LabTwinChallenge

Explanations and instructions

The answers to the questions are in Labtwin answers.pdf.
All the code is in labtwin_data_normalization.py.

The output from when I ran it on my computer is in papers/papers_aggregated_result.txt.

Running instructions:

It uses the following libraries which need to be installed to run it:

  • codecs
  • unicodedata
  • BeautifulSoup
  • functools
  • os
  • re
  • inflect
  • string
  • At the top, there are two variables that represent the output file (originally empty) and the folder it is in. Their values might need to be changed by the user before running the program.
  • result_name = "papers_aggregated.txt"

  •    # 'result_name' is the name of the file which will contain the aggregate of the files 
    
  •    # intially it should be an empty file
    
  • path = "C:/Users/Valdi/Documents/papers/"

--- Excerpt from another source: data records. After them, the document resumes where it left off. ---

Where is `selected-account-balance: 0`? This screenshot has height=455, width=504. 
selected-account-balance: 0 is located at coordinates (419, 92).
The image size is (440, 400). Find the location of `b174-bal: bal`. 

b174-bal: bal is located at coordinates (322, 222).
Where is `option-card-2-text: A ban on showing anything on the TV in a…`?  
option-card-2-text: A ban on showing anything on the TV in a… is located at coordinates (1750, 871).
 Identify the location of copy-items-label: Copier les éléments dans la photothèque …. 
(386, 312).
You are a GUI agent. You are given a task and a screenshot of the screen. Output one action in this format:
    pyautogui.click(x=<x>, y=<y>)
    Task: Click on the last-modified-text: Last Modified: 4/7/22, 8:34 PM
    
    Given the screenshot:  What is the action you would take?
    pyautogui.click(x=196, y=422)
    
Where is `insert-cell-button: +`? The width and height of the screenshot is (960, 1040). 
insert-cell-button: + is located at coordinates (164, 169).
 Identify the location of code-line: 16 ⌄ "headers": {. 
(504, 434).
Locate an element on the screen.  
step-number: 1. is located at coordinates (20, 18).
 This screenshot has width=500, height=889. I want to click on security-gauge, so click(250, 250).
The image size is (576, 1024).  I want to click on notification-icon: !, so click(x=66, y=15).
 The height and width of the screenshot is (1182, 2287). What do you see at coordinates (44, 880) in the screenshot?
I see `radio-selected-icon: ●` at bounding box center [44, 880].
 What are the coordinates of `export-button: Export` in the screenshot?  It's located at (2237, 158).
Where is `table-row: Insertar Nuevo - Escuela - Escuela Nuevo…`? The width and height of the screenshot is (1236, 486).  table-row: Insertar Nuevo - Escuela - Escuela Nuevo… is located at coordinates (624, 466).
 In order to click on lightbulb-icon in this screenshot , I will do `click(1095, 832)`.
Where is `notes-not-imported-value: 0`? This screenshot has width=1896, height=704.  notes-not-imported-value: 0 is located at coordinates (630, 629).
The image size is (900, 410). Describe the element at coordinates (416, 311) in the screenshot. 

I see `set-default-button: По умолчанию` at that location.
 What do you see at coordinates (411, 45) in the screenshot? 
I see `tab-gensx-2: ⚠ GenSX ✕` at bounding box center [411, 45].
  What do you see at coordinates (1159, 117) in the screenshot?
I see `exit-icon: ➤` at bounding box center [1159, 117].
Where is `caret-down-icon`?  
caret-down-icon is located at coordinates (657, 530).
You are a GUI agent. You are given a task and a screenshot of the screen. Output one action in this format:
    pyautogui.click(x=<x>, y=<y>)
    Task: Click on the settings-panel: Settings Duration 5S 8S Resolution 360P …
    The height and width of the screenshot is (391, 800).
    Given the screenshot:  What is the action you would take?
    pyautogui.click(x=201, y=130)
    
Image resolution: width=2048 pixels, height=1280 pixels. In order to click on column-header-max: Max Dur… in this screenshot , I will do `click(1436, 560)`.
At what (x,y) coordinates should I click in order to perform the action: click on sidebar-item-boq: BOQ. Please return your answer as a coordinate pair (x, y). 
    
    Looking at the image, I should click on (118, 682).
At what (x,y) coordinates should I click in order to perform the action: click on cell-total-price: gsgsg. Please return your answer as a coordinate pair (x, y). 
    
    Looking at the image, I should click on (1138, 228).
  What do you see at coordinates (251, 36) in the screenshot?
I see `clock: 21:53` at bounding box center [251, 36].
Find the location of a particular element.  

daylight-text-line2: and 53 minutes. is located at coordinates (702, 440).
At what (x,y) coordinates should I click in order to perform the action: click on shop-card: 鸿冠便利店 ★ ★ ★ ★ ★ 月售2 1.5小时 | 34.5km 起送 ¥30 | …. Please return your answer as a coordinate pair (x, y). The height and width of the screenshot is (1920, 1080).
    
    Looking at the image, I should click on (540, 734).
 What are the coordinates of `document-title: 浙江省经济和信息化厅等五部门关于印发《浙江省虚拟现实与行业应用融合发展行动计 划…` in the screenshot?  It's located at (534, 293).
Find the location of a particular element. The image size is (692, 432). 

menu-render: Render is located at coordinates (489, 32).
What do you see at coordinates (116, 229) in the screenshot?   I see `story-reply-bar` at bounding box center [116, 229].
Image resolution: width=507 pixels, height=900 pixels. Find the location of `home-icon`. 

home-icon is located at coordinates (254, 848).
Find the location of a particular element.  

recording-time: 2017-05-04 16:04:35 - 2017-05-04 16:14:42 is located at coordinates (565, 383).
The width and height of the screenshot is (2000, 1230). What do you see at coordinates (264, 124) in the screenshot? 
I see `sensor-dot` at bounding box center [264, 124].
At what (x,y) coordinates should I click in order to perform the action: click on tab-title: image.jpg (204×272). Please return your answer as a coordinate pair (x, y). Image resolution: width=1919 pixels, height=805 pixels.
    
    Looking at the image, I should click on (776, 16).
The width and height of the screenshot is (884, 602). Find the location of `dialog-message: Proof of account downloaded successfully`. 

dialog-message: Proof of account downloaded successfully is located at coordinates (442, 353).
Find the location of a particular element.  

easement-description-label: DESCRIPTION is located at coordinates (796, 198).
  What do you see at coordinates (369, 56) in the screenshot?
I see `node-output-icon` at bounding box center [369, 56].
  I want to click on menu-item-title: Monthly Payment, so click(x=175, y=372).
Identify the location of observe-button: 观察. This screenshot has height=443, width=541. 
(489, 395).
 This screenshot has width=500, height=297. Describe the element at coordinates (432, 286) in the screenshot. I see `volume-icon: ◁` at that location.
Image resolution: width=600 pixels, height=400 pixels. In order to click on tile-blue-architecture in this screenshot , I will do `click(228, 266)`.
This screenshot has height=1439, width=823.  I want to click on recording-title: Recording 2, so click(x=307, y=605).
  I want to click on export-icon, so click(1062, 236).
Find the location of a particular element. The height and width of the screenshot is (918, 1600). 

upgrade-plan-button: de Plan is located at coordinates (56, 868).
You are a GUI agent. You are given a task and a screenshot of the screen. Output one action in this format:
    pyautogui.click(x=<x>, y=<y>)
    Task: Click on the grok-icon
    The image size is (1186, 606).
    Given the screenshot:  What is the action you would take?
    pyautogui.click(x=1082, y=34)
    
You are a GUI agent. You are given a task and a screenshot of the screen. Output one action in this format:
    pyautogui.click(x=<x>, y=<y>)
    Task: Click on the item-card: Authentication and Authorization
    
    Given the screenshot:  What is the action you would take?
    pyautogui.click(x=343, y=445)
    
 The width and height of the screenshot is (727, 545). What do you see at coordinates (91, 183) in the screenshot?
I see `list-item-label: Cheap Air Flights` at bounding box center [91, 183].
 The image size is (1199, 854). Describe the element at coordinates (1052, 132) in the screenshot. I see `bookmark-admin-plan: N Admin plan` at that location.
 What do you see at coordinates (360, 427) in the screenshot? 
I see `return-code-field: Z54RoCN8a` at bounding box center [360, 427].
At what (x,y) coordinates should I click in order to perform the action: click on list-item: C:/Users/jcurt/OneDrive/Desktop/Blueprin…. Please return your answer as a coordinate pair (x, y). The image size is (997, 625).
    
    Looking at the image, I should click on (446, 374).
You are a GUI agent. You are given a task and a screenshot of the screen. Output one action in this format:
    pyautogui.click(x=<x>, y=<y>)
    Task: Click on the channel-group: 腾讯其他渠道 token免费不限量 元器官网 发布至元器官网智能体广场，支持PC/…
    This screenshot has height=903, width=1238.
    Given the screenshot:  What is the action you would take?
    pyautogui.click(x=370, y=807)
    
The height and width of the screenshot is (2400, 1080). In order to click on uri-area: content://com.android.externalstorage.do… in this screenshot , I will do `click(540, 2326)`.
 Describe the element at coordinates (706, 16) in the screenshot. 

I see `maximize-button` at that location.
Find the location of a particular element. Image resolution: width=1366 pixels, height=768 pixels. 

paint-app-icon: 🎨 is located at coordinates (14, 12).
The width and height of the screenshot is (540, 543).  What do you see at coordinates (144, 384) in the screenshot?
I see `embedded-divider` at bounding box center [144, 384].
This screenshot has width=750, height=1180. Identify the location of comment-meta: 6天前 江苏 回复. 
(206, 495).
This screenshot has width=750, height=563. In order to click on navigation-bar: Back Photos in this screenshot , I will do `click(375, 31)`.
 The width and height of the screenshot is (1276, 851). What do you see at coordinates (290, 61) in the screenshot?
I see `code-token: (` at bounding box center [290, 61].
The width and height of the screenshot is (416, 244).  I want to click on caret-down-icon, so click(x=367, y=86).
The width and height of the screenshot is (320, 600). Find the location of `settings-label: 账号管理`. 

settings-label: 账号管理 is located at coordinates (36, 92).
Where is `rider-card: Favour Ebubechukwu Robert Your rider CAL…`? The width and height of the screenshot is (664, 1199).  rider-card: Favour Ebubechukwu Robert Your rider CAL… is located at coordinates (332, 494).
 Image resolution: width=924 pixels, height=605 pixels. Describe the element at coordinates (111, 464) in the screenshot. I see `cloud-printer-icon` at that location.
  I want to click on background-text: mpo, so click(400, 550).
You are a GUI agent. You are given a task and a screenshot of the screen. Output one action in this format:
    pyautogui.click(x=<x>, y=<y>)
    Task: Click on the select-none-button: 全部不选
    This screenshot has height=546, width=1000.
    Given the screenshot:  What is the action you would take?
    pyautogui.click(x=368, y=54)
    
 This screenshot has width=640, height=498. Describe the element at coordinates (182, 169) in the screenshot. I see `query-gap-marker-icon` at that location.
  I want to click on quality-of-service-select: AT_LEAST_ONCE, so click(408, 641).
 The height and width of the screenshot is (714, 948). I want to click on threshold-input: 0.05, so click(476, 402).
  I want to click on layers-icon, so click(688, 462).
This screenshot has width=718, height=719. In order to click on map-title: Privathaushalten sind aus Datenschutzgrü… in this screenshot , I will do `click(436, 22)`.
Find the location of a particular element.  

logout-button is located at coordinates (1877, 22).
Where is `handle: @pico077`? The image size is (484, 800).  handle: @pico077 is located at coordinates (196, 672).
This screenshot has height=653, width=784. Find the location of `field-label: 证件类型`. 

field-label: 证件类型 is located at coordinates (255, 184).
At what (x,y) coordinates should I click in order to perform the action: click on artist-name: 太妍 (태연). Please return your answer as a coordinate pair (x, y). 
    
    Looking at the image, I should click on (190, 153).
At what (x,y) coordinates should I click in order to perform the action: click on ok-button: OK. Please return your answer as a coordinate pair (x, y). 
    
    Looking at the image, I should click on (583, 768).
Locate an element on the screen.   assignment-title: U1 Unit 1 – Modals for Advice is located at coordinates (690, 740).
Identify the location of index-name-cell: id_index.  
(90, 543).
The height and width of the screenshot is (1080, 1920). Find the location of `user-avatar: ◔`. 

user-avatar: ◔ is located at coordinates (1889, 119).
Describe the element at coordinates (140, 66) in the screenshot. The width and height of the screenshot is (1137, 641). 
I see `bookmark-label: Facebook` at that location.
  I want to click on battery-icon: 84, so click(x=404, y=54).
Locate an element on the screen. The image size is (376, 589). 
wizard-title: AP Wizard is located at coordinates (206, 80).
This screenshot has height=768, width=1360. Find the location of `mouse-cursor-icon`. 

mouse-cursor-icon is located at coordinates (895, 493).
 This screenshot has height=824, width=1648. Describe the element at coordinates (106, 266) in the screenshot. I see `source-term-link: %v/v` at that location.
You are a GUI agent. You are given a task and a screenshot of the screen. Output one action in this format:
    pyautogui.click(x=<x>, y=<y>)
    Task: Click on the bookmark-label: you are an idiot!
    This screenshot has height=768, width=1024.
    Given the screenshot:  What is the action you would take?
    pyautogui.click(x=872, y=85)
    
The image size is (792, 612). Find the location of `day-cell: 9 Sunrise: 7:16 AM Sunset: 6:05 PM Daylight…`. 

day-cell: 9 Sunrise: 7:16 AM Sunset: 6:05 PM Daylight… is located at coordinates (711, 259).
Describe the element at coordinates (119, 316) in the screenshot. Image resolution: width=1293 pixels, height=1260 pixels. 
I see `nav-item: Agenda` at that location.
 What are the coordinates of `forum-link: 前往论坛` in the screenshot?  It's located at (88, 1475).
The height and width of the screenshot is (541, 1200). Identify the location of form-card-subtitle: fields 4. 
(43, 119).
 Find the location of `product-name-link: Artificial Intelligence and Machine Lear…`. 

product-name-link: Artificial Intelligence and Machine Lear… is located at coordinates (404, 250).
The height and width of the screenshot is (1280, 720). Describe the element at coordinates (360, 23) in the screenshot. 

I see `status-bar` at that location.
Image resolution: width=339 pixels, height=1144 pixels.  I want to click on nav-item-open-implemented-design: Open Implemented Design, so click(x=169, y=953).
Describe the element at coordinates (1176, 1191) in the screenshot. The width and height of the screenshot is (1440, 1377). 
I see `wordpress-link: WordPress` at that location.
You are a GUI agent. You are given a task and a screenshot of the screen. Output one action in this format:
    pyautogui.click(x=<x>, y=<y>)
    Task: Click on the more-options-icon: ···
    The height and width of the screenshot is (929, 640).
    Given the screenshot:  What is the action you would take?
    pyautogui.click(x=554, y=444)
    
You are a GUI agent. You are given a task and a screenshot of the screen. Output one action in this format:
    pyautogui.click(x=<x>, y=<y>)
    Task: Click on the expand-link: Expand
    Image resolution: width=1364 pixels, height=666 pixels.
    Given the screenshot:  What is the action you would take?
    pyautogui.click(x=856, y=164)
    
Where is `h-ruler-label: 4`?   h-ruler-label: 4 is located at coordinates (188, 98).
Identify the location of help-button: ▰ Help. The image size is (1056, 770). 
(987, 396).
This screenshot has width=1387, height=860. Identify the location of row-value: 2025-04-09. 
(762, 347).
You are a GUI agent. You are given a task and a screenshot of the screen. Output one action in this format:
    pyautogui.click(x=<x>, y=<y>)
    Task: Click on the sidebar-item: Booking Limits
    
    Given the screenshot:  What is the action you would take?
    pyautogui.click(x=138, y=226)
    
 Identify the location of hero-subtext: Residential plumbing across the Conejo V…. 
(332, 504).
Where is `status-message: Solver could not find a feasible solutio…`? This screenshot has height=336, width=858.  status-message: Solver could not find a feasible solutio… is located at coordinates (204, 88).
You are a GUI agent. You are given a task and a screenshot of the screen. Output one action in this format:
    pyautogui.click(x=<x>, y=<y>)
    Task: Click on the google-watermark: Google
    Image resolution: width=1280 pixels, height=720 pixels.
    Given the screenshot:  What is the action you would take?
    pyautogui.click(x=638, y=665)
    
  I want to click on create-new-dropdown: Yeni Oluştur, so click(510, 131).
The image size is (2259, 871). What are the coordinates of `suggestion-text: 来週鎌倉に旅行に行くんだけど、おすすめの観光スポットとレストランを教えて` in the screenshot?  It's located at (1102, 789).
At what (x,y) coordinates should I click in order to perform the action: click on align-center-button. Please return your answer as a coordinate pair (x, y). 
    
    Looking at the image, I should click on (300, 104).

  •    # 'path' is the folder which contains the papers and an initially empty text file whose name is the value of 'result_name'
    
  • Then it can be run from the command line with "python labtwin_data_normalization.py".
  • After running the output should be in path/result_name.

Explanations of the script :

- The script has 7 functions that do some string operations (with docstrings for detailed explanation) .

- It contains one loop that goes through the directory in 'path' and parses each html file in the directory in alphabetical order. 

- Inside the loop, the program
*	first reads each html file in using codecs, 
*	then uses BeautifulSoup to extract the paragraphs from it,
*	changes the numbers to spoken form using the help functions and inflect, 
*	changes it back into one string using the reduce operation from functools and a help function,
*	converts the result into printed ascii using unicodedata,
*	throws away URLs using a regular expression,
*	removes punctuation using a help function
*	and finally writes the result to the file, along with the following seperator before each paper:
-		"\n" + "*** Original paper file name: " + file_name  + " ***\n\n"

*More details are in the comments in the script.